==== Text block

P5RE - a COM object unleashing the power of Perl 5 regular expressions in Visual Basic
By Daniele Mezzetti
Wrapping the pcre library from Philip Hazel

hosted on SourceForge.net Logo

The Regexp object encapsulates the regular expression.

Example

Dim r As Regexp

Set r = New Regexp

r = "(\w+)"

r.Match("aaa", Caseless:=True)

r.SetOptions(Caseless:=False)

r.Match("aaa")

Debug.Print r.Atoms.Count

'print main pattern match

Debug.Print r.Atoms(0)

'loop over all matches

For i = 0 To r.Atoms.Count

    Debug.Print r.Atoms(i)

Next

'loop over subpatterns

for each s in r.Atoms
   
    Debug.Print s

Next

r.Optimize = True

r.locale "ITA"

r.Pattern = "(\w+)"

Debug.Print r.Match("ààà")

Regexp.Pattern is the default property, so that
r.pattern = "pattern" and r = "pattern" are the same.

Atoms is the collection object of all patterns. You can iterate over it both with For..Next and with Foreach loop. Atoms(0) is the whole pattern match, Atoms(1..Atoms.Count) are the subpattern matches.

Optimization allows for faster execution when the Regexp is used multiple times.

Regexp supports locales via the .Locale method.

Options can be set with the SetOptions method or directly during Match invocation.

========
==== Data supplied

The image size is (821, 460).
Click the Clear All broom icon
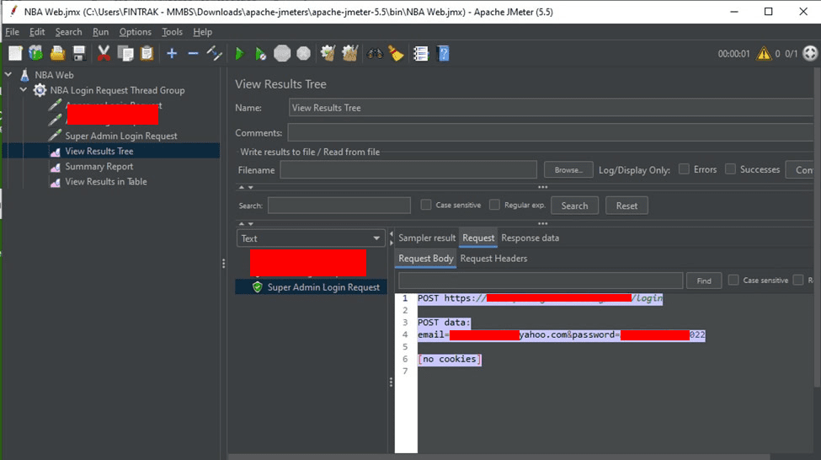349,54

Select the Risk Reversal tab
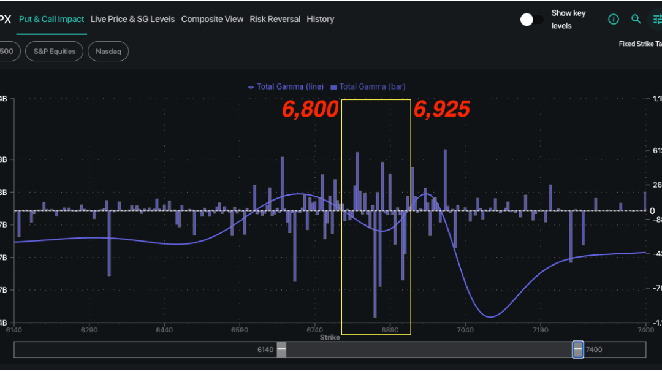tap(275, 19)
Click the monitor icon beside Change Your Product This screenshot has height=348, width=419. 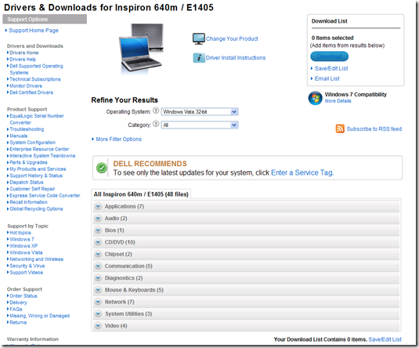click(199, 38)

========
==== Data supplied

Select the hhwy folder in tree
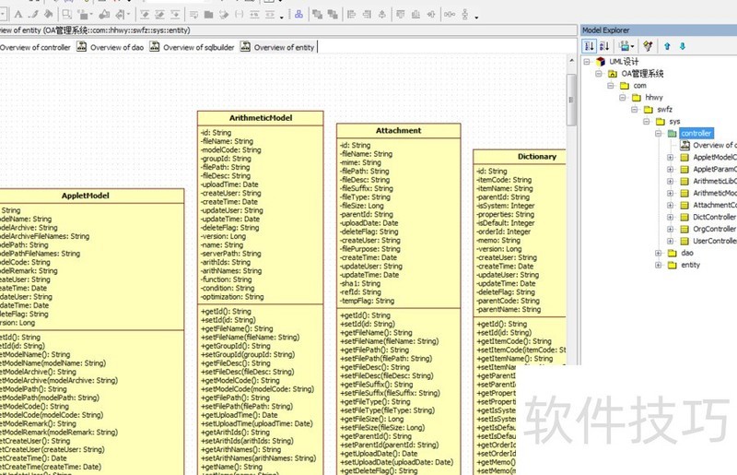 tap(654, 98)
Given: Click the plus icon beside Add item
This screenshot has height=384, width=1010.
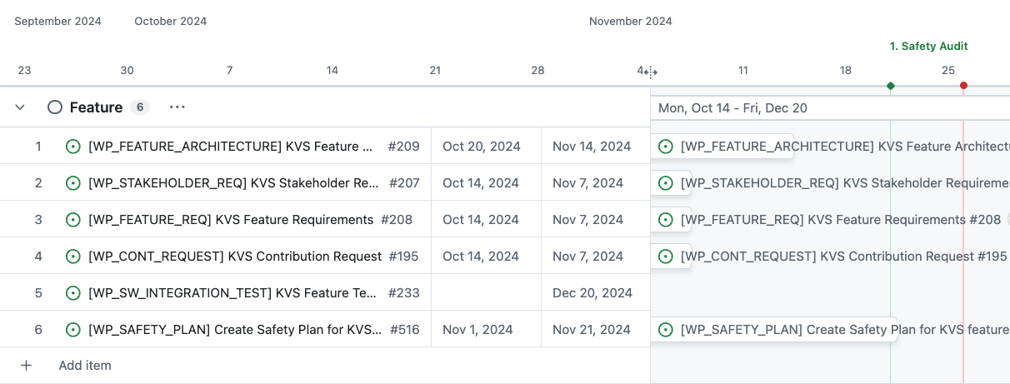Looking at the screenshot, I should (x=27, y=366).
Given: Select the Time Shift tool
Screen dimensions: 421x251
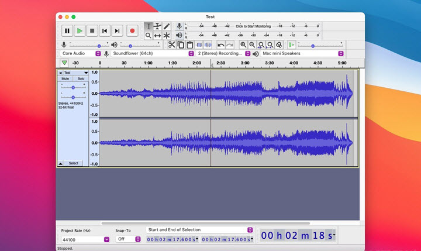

========

Objective A :: In the rows, swap "Select" for "Choose" in the part that opens with the line containing "Select the hhwy folder in tree" and closes with the line containing "Screen dimensions: 421x251", keeping everything else the same. Give only those lines back, leaving out the pictures.
Objective B :: Extend the P5RE Regexp documentation from its final sentence.

Final result A ::
Choose the hhwy folder in tree
 tap(654, 98)
Given: Click the plus icon beside Add item
This screenshot has height=384, width=1010.
Looking at the screenshot, I should (x=27, y=366).
Given: Choose the Time Shift tool
Screen dimensions: 421x251

Final result B ::
Options are:

(force recompilation if necessary)
  • Anchored
  • Caseless
  • DollarAtEnd
  • DotAll
  • Extended
  • Multiline
  • Nogreedy
(do not force recompilation)
  • Notbol
  • Noteol
  • Notempty
For their meaning, see the accompanying pcre.txt document. Options of the first group must be set before compilation of the regexp. If such an option is set on an already-compiled regexp, P5RE does the recompilation automatically.

P5RE supports error handling VB-style via the Err object.

P5RE is built with '\n' (char 0x0A) as line separator. Beware that MS apps do not share a consistent behaviour: text coming from an Excel multi-line spreadsheet cell uses '\n', text coming from a textbox control has instead the infamous "\n\r" (chars 0x0D+0x0A) couple. I'll fix this someway someday.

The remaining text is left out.